Nothing but an exact reproduction of the records, pictures excluded, should be returned.

[Entries supplied — start]

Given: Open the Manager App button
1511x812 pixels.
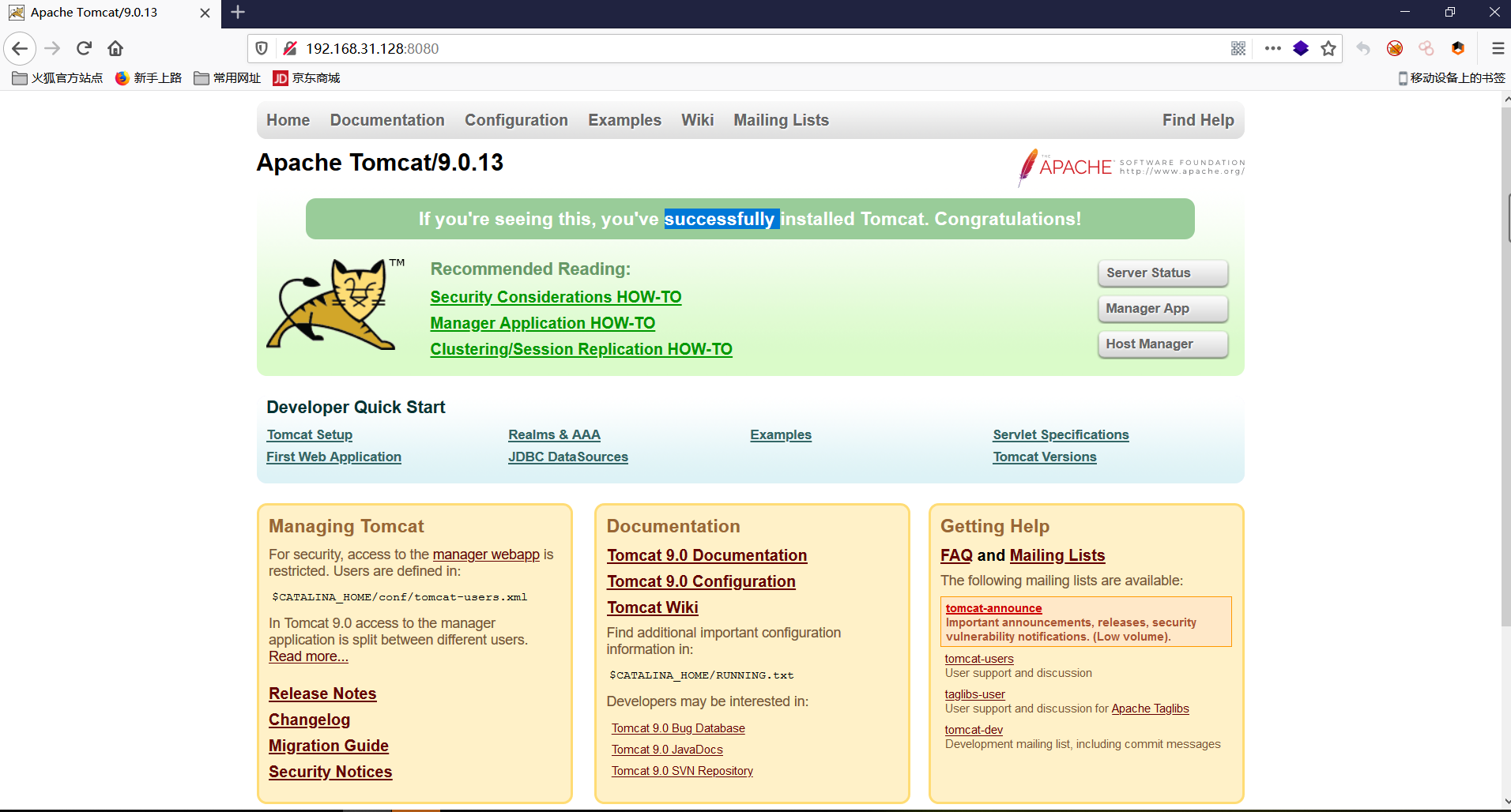Looking at the screenshot, I should (x=1162, y=309).
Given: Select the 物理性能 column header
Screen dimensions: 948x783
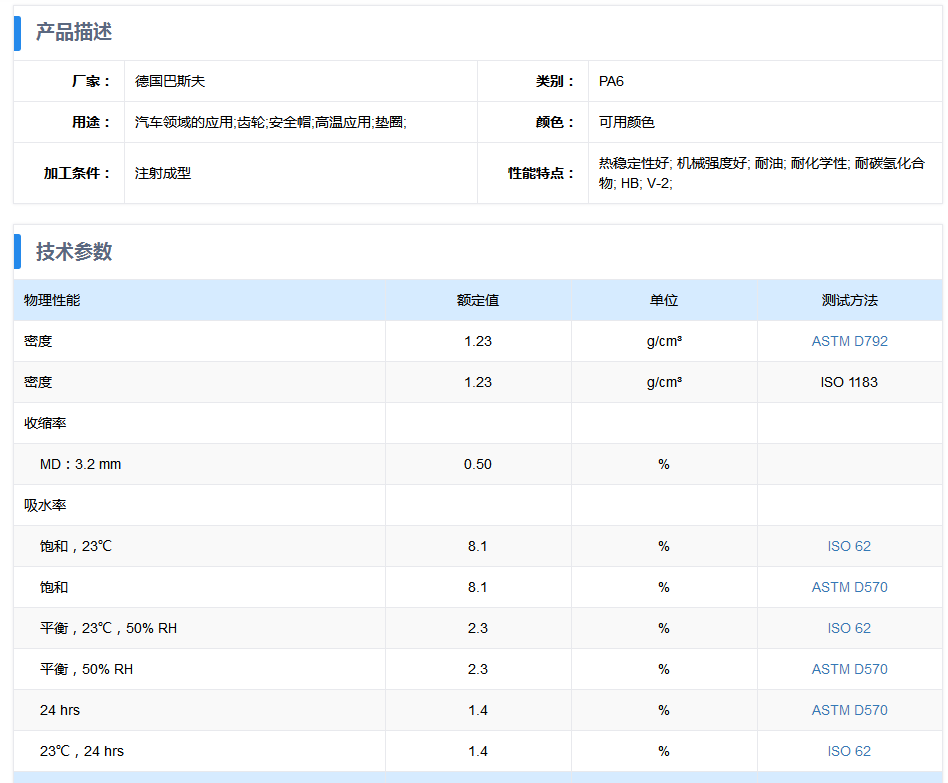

[Entries supplied — finish]

Response box —
Given: Open the Manager App button
1511x812 pixels.
Looking at the screenshot, I should (x=1162, y=309).
Given: Select the 物理性能 column header
Screen dimensions: 948x783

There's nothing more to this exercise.